Tuesday, July 07, 2009

While We're Waiting...

...for the other shoe to drop, or for me to get on with the analysis of China, I thought I would divert myself, and hopefully others, with the following items from the daily papers:

1.Those of you, us, who think overproduction-- not to be confused with underconsumption-- is the source of capital's current, and repeating, predicament will be interested in the NYT article on Micron and the semiconductor industry, available at: http://www.nytimes.com/2009/07/06/technology/business-computing/06micron.html?_r=1&ref=technology
A couple of juicy bits:
"The seeds of the industry's current financial straits were sown in 2006 and 2007, when memory makers went on a capital spending binge to expand capacity, said Jim Handy, a director of objective analysis, a chip industry research firm. "It takes two years from spending before capacity reaches full volume production, so the onset of the overcapacity was in early 2008, two years after the 2006 spending spree commenced...

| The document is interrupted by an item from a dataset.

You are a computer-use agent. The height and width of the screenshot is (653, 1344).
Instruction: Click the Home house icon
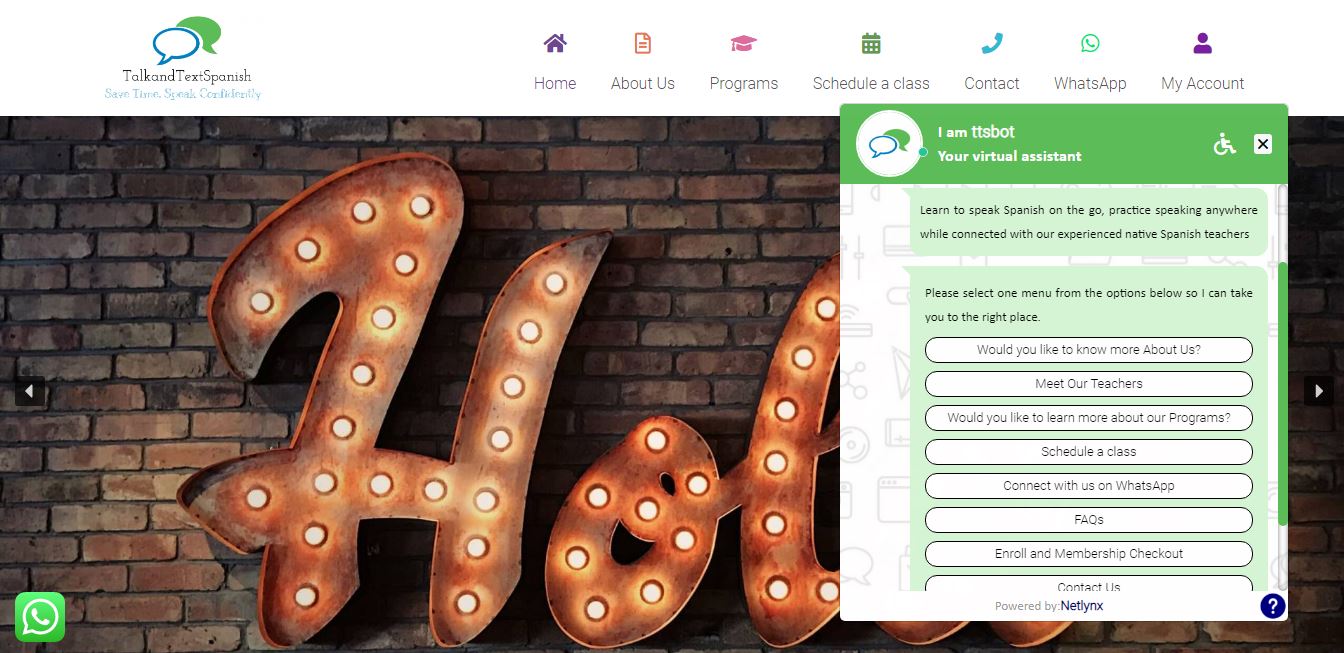point(555,43)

As a result of the upheaval, the industry's capacity has shrunk about one-third, although some of that will eventually return..."
And my personal favorite:
"This is a horrible, terrible business that no one should be in, the way it's organized currently... You get some incremental profits for a little while, then everybody moves in and there's oversupply again."
Gee, sounds like something we could say about all of capitalism, doesn't it?

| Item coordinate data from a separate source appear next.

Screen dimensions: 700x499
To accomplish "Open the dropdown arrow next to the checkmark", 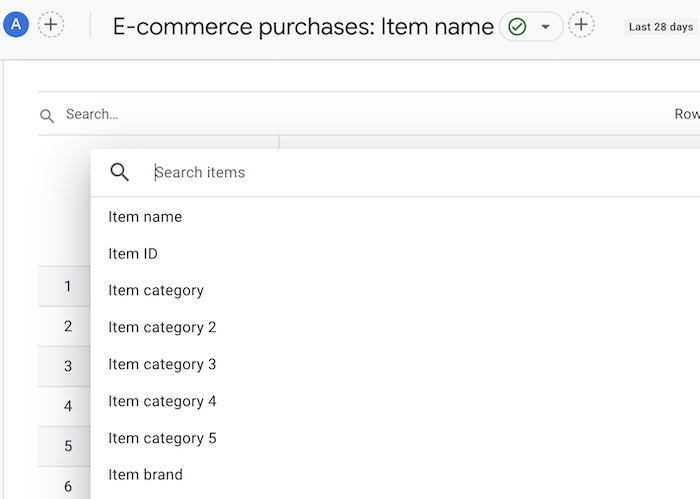I will point(545,27).
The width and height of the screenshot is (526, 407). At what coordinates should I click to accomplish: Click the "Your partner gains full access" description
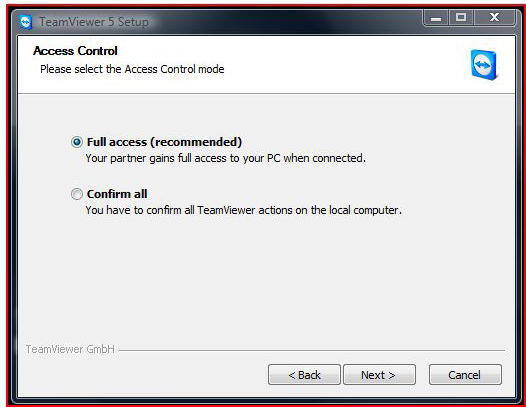click(x=225, y=158)
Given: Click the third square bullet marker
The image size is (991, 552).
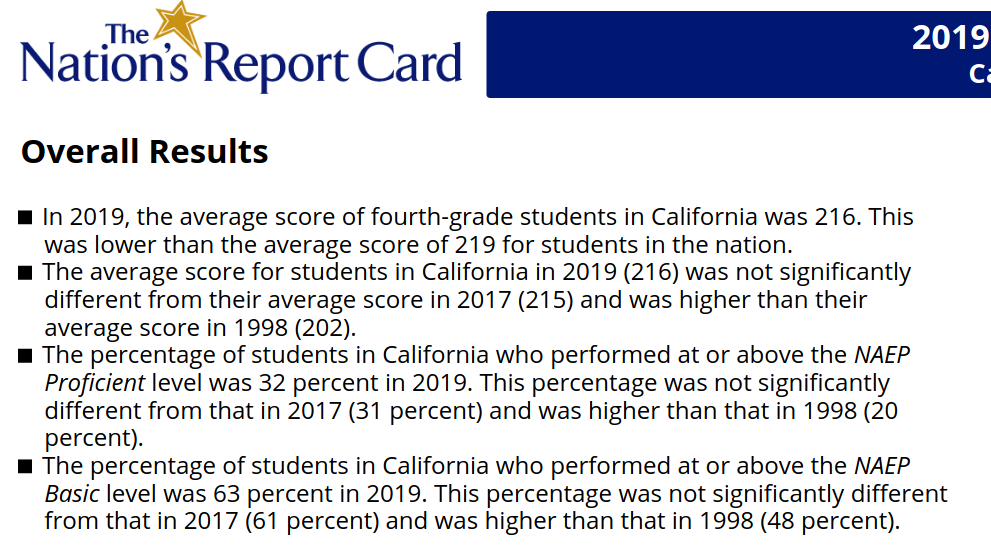Looking at the screenshot, I should pos(26,356).
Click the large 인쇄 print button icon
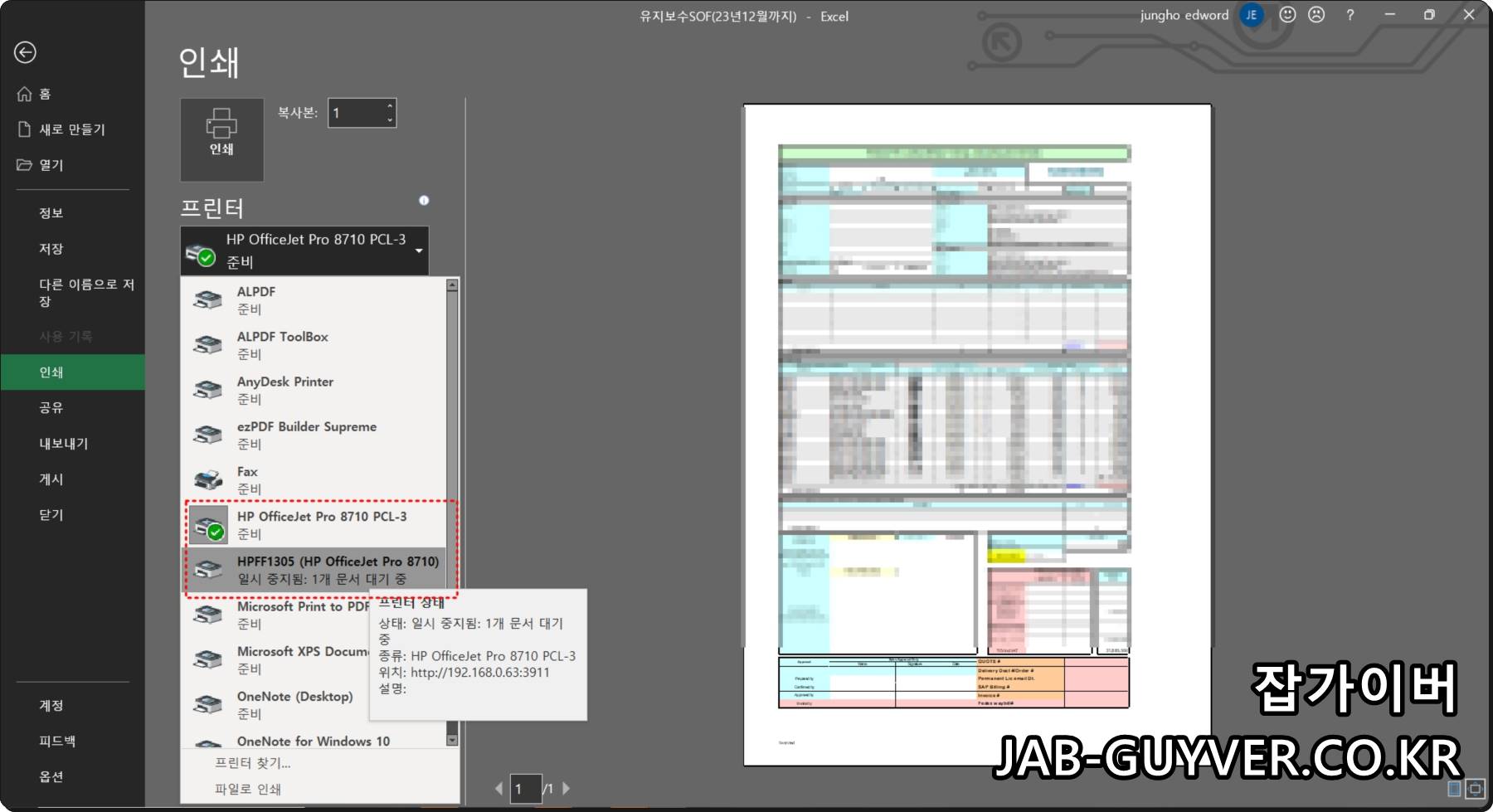This screenshot has width=1493, height=812. pos(221,139)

2. Stop Me If You've Heard This One Before. From the 6 July Financial Times:
Barclay's Capital has come up with an innovative way of reducing capital costs and capital requirements of their banking operations. In a burst of originality, BarCap decided to pool assets from several client into a secured financial product [which means backed by collateral] to be rated by a credit rating agency and then sold to other investors.
BarCap protested that no, no this new product was not the same-old, same-old CLO, CDO, ABS type of junk as before, because in this product, there was no securitization of new lending, just the securitization of the already existing assets on the bank's books.
So...so the assets [loans,debts] that the banks originally spun-off their books in order to maintain capital requirements; that they were then forced to back onto their books after values of the underlying assets plummeted and everybody was a counterparty and everybody was ready to sue, will now be packaged into special investment vehicles, rated by Moodys or S&P, and sold to ...
Oh, there's a sucker born every minute I guess.
Here's what I think the banks will try-- to spin these derivative products into the Treasury's TALF-PPIP program that has been such a stirring failure. In this way, the banks won't have to record a loss on the market-value of the underlying assets, and everybody get's to pick the public's pocket again.